• **The exercise**: Rewrite the records below, swapping every "How do I perform" for "How can I do" and leaving everything else unchanged.

• **Items**:
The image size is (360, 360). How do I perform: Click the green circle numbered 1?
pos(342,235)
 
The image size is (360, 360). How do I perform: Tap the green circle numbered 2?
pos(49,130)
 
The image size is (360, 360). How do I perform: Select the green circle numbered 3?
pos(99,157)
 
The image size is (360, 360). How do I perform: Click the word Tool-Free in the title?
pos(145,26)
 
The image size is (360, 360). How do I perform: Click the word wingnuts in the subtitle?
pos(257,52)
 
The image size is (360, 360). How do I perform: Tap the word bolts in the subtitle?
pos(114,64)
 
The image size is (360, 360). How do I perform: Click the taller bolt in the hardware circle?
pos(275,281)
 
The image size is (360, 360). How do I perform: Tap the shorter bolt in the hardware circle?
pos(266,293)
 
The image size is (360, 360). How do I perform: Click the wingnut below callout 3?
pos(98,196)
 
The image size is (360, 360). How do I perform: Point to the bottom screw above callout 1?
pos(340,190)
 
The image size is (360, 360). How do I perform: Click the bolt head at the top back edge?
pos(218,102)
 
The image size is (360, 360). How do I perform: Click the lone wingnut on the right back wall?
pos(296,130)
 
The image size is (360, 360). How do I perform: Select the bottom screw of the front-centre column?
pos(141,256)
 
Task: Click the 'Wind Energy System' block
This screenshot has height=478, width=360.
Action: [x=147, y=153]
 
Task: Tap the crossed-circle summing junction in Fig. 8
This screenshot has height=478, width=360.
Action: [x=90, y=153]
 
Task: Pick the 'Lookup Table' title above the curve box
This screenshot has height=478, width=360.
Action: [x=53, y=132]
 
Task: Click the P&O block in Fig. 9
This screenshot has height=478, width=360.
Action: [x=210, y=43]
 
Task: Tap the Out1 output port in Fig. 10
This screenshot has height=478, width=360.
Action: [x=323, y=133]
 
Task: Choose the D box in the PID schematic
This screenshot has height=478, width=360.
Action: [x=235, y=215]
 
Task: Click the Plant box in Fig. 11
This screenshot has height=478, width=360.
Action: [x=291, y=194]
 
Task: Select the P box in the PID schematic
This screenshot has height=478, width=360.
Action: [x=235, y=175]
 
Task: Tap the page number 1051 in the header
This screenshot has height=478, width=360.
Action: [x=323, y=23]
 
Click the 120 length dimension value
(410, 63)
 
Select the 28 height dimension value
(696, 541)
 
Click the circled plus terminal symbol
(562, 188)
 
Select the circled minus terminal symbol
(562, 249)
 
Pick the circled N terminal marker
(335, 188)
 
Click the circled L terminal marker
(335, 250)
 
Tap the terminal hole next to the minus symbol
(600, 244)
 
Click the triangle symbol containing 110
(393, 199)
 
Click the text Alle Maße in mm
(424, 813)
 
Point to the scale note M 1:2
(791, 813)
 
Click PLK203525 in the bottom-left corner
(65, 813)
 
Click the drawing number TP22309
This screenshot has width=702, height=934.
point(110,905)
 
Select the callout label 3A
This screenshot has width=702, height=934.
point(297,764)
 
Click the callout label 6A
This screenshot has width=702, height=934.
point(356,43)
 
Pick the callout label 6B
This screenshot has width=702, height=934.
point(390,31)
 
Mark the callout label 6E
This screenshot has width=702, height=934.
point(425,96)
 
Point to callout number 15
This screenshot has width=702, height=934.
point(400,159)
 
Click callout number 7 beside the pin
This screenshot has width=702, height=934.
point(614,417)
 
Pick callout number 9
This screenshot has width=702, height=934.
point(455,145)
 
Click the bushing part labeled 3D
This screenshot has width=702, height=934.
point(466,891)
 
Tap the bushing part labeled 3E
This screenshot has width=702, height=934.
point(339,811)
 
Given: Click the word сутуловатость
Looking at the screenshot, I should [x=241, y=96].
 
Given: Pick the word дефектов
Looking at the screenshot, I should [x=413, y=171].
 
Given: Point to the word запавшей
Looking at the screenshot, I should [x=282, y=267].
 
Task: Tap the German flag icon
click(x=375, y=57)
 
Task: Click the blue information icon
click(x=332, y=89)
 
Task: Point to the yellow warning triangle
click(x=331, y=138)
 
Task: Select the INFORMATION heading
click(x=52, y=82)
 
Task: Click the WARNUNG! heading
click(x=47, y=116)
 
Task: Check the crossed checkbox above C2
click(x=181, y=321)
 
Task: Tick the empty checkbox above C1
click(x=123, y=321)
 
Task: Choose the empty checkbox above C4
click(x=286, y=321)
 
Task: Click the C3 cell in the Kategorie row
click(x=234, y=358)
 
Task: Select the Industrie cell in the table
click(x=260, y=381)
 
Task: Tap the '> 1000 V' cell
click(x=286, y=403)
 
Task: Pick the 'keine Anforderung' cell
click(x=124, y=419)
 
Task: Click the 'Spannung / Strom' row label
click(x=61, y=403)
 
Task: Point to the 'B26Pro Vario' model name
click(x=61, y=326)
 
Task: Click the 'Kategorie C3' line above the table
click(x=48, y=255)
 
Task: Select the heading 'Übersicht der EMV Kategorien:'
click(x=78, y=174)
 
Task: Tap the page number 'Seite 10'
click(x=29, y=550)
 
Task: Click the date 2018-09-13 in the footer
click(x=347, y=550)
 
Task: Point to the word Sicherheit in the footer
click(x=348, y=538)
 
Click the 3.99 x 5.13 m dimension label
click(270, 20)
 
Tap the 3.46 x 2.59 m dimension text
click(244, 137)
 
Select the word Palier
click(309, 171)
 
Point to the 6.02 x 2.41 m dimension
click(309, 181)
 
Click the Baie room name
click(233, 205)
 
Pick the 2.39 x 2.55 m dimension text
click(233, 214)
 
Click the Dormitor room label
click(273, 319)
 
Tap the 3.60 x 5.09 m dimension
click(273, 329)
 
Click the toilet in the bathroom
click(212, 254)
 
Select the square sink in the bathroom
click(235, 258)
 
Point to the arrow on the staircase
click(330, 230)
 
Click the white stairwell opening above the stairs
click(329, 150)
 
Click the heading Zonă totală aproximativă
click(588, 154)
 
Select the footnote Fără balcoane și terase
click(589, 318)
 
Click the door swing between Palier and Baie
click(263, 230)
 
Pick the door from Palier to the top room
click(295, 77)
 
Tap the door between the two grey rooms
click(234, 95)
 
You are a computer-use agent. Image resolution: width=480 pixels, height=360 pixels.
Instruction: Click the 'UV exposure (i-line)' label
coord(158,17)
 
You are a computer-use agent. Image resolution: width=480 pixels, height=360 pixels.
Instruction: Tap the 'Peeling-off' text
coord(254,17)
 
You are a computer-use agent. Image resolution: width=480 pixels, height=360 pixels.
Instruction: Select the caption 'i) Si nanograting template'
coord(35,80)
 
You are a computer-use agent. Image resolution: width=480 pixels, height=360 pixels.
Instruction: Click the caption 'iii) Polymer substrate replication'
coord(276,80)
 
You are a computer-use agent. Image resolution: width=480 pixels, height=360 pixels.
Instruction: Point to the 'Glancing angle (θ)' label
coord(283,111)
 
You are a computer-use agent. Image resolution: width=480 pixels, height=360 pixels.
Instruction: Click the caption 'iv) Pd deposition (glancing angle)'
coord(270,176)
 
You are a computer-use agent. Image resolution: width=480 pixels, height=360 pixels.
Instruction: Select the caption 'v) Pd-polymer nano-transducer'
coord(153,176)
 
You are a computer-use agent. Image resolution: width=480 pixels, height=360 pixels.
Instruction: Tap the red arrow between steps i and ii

• **Task output**:
The image size is (360, 360). How can I do: Click the green circle numbered 1?
pos(342,235)
 
The image size is (360, 360). How can I do: Tap the green circle numbered 2?
pos(49,130)
 
The image size is (360, 360). How can I do: Select the green circle numbered 3?
pos(99,157)
 
The image size is (360, 360). How can I do: Click the word Tool-Free in the title?
pos(145,26)
 
The image size is (360, 360). How can I do: Click the word wingnuts in the subtitle?
pos(257,52)
 
The image size is (360, 360). How can I do: Tap the word bolts in the subtitle?
pos(114,64)
 
The image size is (360, 360). How can I do: Click the taller bolt in the hardware circle?
pos(275,281)
 
The image size is (360, 360). How can I do: Tap the shorter bolt in the hardware circle?
pos(266,293)
 
The image size is (360, 360). How can I do: Click the wingnut below callout 3?
pos(98,196)
 
The image size is (360, 360). How can I do: Point to the bottom screw above callout 1?
pos(340,190)
 
The image size is (360, 360). How can I do: Click the bolt head at the top back edge?
pos(218,102)
 
The image size is (360, 360). How can I do: Click the lone wingnut on the right back wall?
pos(296,130)
 
The image size is (360, 360). How can I do: Select the bottom screw of the front-centre column?
pos(141,256)
 
Task: Click the 'Wind Energy System' block
This screenshot has height=478, width=360.
Action: [x=147, y=153]
 
Task: Tap the crossed-circle summing junction in Fig. 8
This screenshot has height=478, width=360.
Action: [x=90, y=153]
 
Task: Pick the 'Lookup Table' title above the curve box
This screenshot has height=478, width=360.
Action: [x=53, y=132]
 
Task: Click the P&O block in Fig. 9
This screenshot has height=478, width=360.
Action: [x=210, y=43]
 
Task: Tap the Out1 output port in Fig. 10
This screenshot has height=478, width=360.
Action: [x=323, y=133]
 
Task: Choose the D box in the PID schematic
This screenshot has height=478, width=360.
Action: [x=235, y=215]
 
Task: Click the Plant box in Fig. 11
This screenshot has height=478, width=360.
Action: [x=291, y=194]
 
Task: Select the P box in the PID schematic
This screenshot has height=478, width=360.
Action: [x=235, y=175]
 
Task: Tap the page number 1051 in the header
This screenshot has height=478, width=360.
Action: [x=323, y=23]
 
Click the 120 length dimension value
(410, 63)
 
Select the 28 height dimension value
(696, 541)
 
Click the circled plus terminal symbol
(562, 188)
 
Select the circled minus terminal symbol
(562, 249)
 
Pick the circled N terminal marker
(335, 188)
 
Click the circled L terminal marker
(335, 250)
 
Tap the terminal hole next to the minus symbol
(600, 244)
 
Click the triangle symbol containing 110
(393, 199)
 
Click the text Alle Maße in mm
(424, 813)
 
Point to the scale note M 1:2
(791, 813)
 
Click PLK203525 in the bottom-left corner
(65, 813)
 
Click the drawing number TP22309
This screenshot has width=702, height=934.
point(110,905)
 
Select the callout label 3A
This screenshot has width=702, height=934.
point(297,764)
 
Click the callout label 6A
This screenshot has width=702, height=934.
point(356,43)
 
Pick the callout label 6B
This screenshot has width=702, height=934.
point(390,31)
 
Mark the callout label 6E
This screenshot has width=702, height=934.
point(425,96)
 
Point to callout number 15
This screenshot has width=702, height=934.
point(400,159)
 
Click callout number 7 beside the pin
This screenshot has width=702, height=934.
point(614,417)
 
Pick callout number 9
This screenshot has width=702, height=934.
point(455,145)
 
Click the bushing part labeled 3D
This screenshot has width=702, height=934.
point(466,891)
 
Tap the bushing part labeled 3E
This screenshot has width=702, height=934.
point(339,811)
 
Given: Click the word сутуловатость
Looking at the screenshot, I should [x=241, y=96].
 
Given: Pick the word дефектов
Looking at the screenshot, I should [x=413, y=171].
 
Given: Point to the word запавшей
Looking at the screenshot, I should [x=282, y=267].
 
Task: Tap the German flag icon
click(x=375, y=57)
 
Task: Click the blue information icon
click(x=332, y=89)
 
Task: Point to the yellow warning triangle
click(x=331, y=138)
 
Task: Select the INFORMATION heading
click(x=52, y=82)
 
Task: Click the WARNUNG! heading
click(x=47, y=116)
 
Task: Check the crossed checkbox above C2
click(x=181, y=321)
 
Task: Tick the empty checkbox above C1
click(x=123, y=321)
 
Task: Choose the empty checkbox above C4
click(x=286, y=321)
 
Task: Click the C3 cell in the Kategorie row
click(x=234, y=358)
 
Task: Select the Industrie cell in the table
click(x=260, y=381)
 
Task: Tap the '> 1000 V' cell
click(x=286, y=403)
 
Task: Pick the 'keine Anforderung' cell
click(x=124, y=419)
 
Task: Click the 'Spannung / Strom' row label
click(x=61, y=403)
 
Task: Point to the 'B26Pro Vario' model name
click(x=61, y=326)
 
Task: Click the 'Kategorie C3' line above the table
click(x=48, y=255)
 
Task: Select the heading 'Übersicht der EMV Kategorien:'
click(x=78, y=174)
 
Task: Tap the page number 'Seite 10'
click(x=29, y=550)
 
Task: Click the date 2018-09-13 in the footer
click(x=347, y=550)
 
Task: Point to the word Sicherheit in the footer
click(x=348, y=538)
 
Click the 3.99 x 5.13 m dimension label
click(270, 20)
 
Tap the 3.46 x 2.59 m dimension text
click(244, 137)
 
Select the word Palier
click(309, 171)
 
Point to the 6.02 x 2.41 m dimension
click(309, 181)
 
Click the Baie room name
click(233, 205)
 
Pick the 2.39 x 2.55 m dimension text
click(233, 214)
 
Click the Dormitor room label
click(273, 319)
 
Tap the 3.60 x 5.09 m dimension
click(273, 329)
 
Click the toilet in the bathroom
click(212, 254)
 
Select the square sink in the bathroom
click(235, 258)
 
Point to the arrow on the staircase
click(330, 230)
 
Click the white stairwell opening above the stairs
click(329, 150)
 
Click the heading Zonă totală aproximativă
click(588, 154)
 
Select the footnote Fără balcoane și terase
click(589, 318)
 
Click the door swing between Palier and Baie
click(263, 230)
 
Pick the door from Palier to the top room
click(295, 77)
 
Tap the door between the two grey rooms
click(234, 95)
 
You are a computer-use agent. Image resolution: width=480 pixels, height=360 pixels.
Instruction: Click the 'UV exposure (i-line)' label
coord(158,17)
 
You are a computer-use agent. Image resolution: width=480 pixels, height=360 pixels.
Instruction: Tap the 'Peeling-off' text
coord(254,17)
 
You are a computer-use agent. Image resolution: width=480 pixels, height=360 pixels.
Instruction: Select the caption 'i) Si nanograting template'
coord(35,80)
 
You are a computer-use agent. Image resolution: width=480 pixels, height=360 pixels.
Instruction: Click the caption 'iii) Polymer substrate replication'
coord(276,80)
 
You are a computer-use agent. Image resolution: width=480 pixels, height=360 pixels.
Instruction: Point to the 'Glancing angle (θ)' label
coord(283,111)
 
You are a computer-use agent. Image resolution: width=480 pixels, height=360 pixels.
Instruction: Click the caption 'iv) Pd deposition (glancing angle)'
coord(270,176)
 
You are a computer-use agent. Image resolution: width=480 pixels, height=360 pixels.
Instruction: Select the caption 'v) Pd-polymer nano-transducer'
coord(153,176)
 
You are a computer-use agent. Image resolution: width=480 pixels, height=360 pixels.
Instruction: Tap the red arrow between steps i and ii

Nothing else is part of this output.